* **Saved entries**
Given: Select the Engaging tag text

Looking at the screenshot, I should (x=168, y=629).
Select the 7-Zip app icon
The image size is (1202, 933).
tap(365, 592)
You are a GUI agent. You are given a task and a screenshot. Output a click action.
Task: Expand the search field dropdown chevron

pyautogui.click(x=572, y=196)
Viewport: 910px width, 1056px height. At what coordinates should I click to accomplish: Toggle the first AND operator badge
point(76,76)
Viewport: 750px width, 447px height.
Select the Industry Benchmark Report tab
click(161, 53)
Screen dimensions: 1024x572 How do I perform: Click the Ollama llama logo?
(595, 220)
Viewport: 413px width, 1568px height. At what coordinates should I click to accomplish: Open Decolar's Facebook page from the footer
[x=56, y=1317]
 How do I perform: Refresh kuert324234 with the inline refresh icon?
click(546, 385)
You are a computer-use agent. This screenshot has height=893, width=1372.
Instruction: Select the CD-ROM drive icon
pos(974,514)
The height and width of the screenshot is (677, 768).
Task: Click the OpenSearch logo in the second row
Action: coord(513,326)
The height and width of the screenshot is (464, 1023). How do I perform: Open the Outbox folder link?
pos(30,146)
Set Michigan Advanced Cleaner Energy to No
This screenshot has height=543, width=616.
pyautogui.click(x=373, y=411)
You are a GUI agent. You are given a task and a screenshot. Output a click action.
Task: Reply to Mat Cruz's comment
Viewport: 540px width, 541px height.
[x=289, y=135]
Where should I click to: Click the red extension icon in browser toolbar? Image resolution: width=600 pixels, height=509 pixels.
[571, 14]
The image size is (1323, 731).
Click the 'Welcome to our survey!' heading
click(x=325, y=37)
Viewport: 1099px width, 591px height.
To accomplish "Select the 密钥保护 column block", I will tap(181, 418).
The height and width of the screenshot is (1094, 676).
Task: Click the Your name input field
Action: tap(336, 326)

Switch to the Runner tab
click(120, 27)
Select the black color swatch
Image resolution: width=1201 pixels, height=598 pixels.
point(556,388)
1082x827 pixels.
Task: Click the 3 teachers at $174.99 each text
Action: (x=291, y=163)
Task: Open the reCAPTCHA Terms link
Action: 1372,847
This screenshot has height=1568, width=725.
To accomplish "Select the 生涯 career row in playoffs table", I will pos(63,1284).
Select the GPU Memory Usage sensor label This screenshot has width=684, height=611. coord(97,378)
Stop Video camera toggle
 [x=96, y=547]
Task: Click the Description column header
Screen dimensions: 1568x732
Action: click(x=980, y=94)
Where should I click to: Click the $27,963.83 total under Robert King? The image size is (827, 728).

* **HOW TO COMPLETE THIS TASK**
Return the data in full, exactly as it appears above.

* **OUTPUT OF THE TASK**
Given: Select the Engaging tag text

Looking at the screenshot, I should (x=168, y=629).
Select the 7-Zip app icon
The image size is (1202, 933).
tap(365, 592)
You are a GUI agent. You are given a task and a screenshot. Output a click action.
Task: Expand the search field dropdown chevron

pyautogui.click(x=572, y=196)
Viewport: 910px width, 1056px height. At what coordinates should I click to accomplish: Toggle the first AND operator badge
point(76,76)
Viewport: 750px width, 447px height.
Select the Industry Benchmark Report tab
click(161, 53)
Screen dimensions: 1024x572 How do I perform: Click the Ollama llama logo?
(595, 220)
Viewport: 413px width, 1568px height. At what coordinates should I click to accomplish: Open Decolar's Facebook page from the footer
[x=56, y=1317]
 How do I perform: Refresh kuert324234 with the inline refresh icon?
click(546, 385)
You are a computer-use agent. This screenshot has height=893, width=1372.
Instruction: Select the CD-ROM drive icon
pos(974,514)
The height and width of the screenshot is (677, 768).
Task: Click the OpenSearch logo in the second row
Action: coord(513,326)
The height and width of the screenshot is (464, 1023). How do I perform: Open the Outbox folder link?
pos(30,146)
Set Michigan Advanced Cleaner Energy to No
This screenshot has height=543, width=616.
pyautogui.click(x=373, y=411)
You are a GUI agent. You are given a task and a screenshot. Output a click action.
Task: Reply to Mat Cruz's comment
Viewport: 540px width, 541px height.
[x=289, y=135]
Where should I click to: Click the red extension icon in browser toolbar? Image resolution: width=600 pixels, height=509 pixels.
[571, 14]
The image size is (1323, 731).
Click the 'Welcome to our survey!' heading
click(x=325, y=37)
Viewport: 1099px width, 591px height.
To accomplish "Select the 密钥保护 column block", I will tap(181, 418).
The height and width of the screenshot is (1094, 676).
Task: Click the Your name input field
Action: tap(336, 326)

Switch to the Runner tab
click(120, 27)
Select the black color swatch
Image resolution: width=1201 pixels, height=598 pixels.
point(556,388)
1082x827 pixels.
Task: Click the 3 teachers at $174.99 each text
Action: (x=291, y=163)
Task: Open the reCAPTCHA Terms link
Action: 1372,847
This screenshot has height=1568, width=725.
To accomplish "Select the 生涯 career row in playoffs table", I will pos(63,1284).
Select the GPU Memory Usage sensor label This screenshot has width=684, height=611. coord(97,378)
Stop Video camera toggle
 [x=96, y=547]
Task: Click the Description column header
Screen dimensions: 1568x732
Action: click(x=980, y=94)
Where should I click to: Click the $27,963.83 total under Robert King? The image size is (827, 728).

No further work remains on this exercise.